Bubble Sort Too Slow? Add Concurrency!

October 05, 2010

Which comes first, the blackboard structures or the formal languages or the partitioning or the high-level paradigms or the AI-incomplete issue or the questions about algorithm performance?

In the spirit of concurrency, we've kind-a been time slicing them all. Each one has had a quantum or two on the CPU. But we've made certain assumptions.

The first assumption is that performance has been improved as much as it practically can be using the sequential model that is currently inplace. But time and again we find that we assumed too fast. While testing one of the modules that we are retrofitting, we're running the basic time() function on it just to get a sense of wall-clock time as we clean it up. But we find it's taking 2-3 minutes to run. We dig a little deeper and find that the module is building a tree that will later be searched by another module in the system. But the tree building algorithm is mediocre at best. There are much better algorithms available. So before we went any further, we switched algorithms. After the switch we tested the module again. The minutes changed to 10-15 seconds! Of course I had to ask the question "Now why are we trying add concurrency to this module again?"

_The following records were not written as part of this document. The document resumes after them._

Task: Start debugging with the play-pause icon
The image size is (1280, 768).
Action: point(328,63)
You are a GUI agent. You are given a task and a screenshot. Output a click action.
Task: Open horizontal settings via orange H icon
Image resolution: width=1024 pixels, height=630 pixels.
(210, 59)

The processor wars spoiled a lot us in development. I guess we ceased to try to improve algorithms or look for better algorithms in favor of just waiting for the newest processor to speed up our programs and systems. After what I saw this weekend, I can't help but wonder how many retrofitting projects are going on out there just to speed up a poor choice or outdated choice of algorithms and and data structures. Yes, multicore is here, and it's here to stay, but ...

Don't add complexity to the architecture of the system if a better sequential algorithm or improved sequential algorithm will get you the speed up you need.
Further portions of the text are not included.